═══ Données présentées

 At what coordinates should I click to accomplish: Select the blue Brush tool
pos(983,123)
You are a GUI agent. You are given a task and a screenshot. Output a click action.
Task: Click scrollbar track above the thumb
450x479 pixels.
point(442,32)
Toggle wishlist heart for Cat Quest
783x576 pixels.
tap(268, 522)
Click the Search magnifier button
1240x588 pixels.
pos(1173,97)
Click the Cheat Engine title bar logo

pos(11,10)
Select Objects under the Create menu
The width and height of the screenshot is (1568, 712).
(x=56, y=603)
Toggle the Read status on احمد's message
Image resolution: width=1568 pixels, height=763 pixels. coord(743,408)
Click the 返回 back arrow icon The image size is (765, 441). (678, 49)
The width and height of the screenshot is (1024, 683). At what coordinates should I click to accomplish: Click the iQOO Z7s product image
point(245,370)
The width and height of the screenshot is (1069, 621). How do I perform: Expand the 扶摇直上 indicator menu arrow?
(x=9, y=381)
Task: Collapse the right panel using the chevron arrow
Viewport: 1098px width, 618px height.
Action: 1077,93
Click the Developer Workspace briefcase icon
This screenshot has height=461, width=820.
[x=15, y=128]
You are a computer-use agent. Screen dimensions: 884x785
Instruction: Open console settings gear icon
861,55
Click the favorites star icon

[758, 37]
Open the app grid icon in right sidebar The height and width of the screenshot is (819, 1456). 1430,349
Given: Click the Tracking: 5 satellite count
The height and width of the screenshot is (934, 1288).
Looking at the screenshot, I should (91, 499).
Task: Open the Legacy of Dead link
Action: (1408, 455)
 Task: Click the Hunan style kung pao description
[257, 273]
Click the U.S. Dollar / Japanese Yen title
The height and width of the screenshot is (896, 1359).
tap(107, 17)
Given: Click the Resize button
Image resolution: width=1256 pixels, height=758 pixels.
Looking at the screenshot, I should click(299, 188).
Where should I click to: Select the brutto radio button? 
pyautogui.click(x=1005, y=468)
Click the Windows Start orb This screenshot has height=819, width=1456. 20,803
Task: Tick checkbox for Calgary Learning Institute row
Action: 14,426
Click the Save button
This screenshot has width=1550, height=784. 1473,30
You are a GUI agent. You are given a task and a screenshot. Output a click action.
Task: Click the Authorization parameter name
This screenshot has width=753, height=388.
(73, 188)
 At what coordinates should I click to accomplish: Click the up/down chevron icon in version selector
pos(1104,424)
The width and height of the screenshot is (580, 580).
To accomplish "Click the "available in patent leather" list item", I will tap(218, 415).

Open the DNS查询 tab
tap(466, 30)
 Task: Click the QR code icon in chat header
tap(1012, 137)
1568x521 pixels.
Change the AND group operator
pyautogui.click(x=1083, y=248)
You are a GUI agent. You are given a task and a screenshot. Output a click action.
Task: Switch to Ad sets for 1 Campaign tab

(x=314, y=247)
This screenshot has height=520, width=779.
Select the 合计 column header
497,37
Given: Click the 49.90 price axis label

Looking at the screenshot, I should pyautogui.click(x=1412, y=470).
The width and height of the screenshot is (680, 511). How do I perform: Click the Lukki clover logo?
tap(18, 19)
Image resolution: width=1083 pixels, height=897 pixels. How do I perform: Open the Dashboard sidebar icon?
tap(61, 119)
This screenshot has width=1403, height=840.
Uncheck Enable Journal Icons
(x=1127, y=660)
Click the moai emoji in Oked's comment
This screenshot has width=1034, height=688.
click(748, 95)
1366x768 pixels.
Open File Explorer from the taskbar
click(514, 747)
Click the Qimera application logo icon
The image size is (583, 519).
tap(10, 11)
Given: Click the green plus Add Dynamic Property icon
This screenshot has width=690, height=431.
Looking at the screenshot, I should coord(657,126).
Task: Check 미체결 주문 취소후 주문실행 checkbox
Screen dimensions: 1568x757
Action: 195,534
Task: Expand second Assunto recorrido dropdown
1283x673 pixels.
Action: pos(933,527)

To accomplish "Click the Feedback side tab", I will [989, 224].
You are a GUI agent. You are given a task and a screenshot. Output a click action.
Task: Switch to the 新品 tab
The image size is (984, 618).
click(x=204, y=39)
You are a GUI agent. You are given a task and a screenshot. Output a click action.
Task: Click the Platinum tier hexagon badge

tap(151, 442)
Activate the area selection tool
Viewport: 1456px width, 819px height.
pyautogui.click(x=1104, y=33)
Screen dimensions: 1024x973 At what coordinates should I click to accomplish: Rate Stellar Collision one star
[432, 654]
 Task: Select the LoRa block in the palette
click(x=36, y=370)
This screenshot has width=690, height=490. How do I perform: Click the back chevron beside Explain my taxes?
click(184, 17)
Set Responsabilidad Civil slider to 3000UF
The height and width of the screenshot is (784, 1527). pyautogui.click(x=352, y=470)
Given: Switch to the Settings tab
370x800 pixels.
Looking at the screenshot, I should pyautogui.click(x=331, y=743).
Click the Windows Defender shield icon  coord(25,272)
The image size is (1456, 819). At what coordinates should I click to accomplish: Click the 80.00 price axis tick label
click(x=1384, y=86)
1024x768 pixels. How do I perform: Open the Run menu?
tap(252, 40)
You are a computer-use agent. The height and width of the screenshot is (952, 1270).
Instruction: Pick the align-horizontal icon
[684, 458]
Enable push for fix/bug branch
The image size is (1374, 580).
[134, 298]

══════

Exercice écrit: Restituez sans aucune modification les lignes comprises entre celle qui contient « Click the Save button » et celle qui contient « will tap(218, 415). », ces deux lignes incluses.

Résultat attendu:
Click the Save button
This screenshot has width=1550, height=784. 1473,30
You are a GUI agent. You are given a task and a screenshot. Output a click action.
Task: Click the Authorization parameter name
This screenshot has width=753, height=388.
(73, 188)
 At what coordinates should I click to accomplish: Click the up/down chevron icon in version selector
pos(1104,424)
The width and height of the screenshot is (580, 580).
To accomplish "Click the "available in patent leather" list item", I will tap(218, 415).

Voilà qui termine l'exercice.